Free software library

libxml2 is a software library for parsing XML documents. It is also the basis for the libxslt library which processes XSLT-1.0 stylesheets.

== Description ==
Written in the C programming language, libxml2 provides bindings to C++, Ch, XSH, C#, Python, Swift, Kylix/Delphi and other Pascals, Ruby, Perl, Common Lisp, and PHP. It was originally developed for the GNOME project, but can be used outside it. libxml2's code is highly portable since it only depends on standard ANSI C libraries and it is available under the MIT license since 2002, when it was previously made available under the GNU Lesser General Public License. It has become the de facto standard XML and HTML parsing library in the open-source world, being shipped in most of the Linux distributions.
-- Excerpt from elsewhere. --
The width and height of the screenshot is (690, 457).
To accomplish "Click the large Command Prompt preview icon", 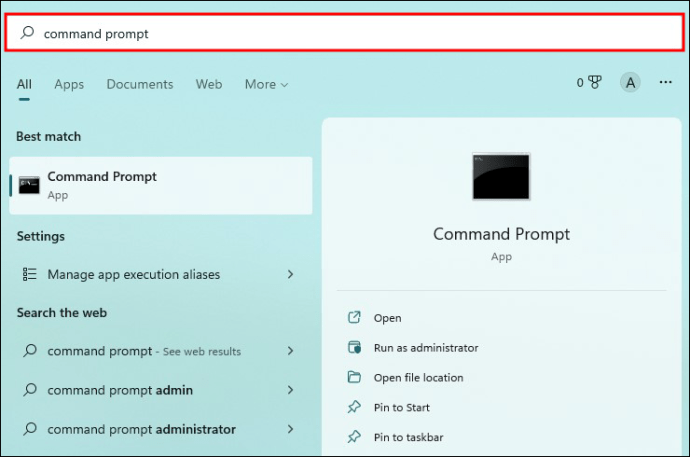I will point(501,176).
It includes the command-line utility xmllint and an HTML parser.

As of June 2025, libxml2 was being maintained by a single person, Nick Wellnhofer.

While the maintainer is an unpaid volunteer, the library is used in commercial software.
In June 2025, Wellnhofer declared that he will treat security problem reports as normal bugs, fixed when there is time.
In taking this stance, Wellnhofer hoped to encourage commercial users of the library to contribute work or money for maintenance.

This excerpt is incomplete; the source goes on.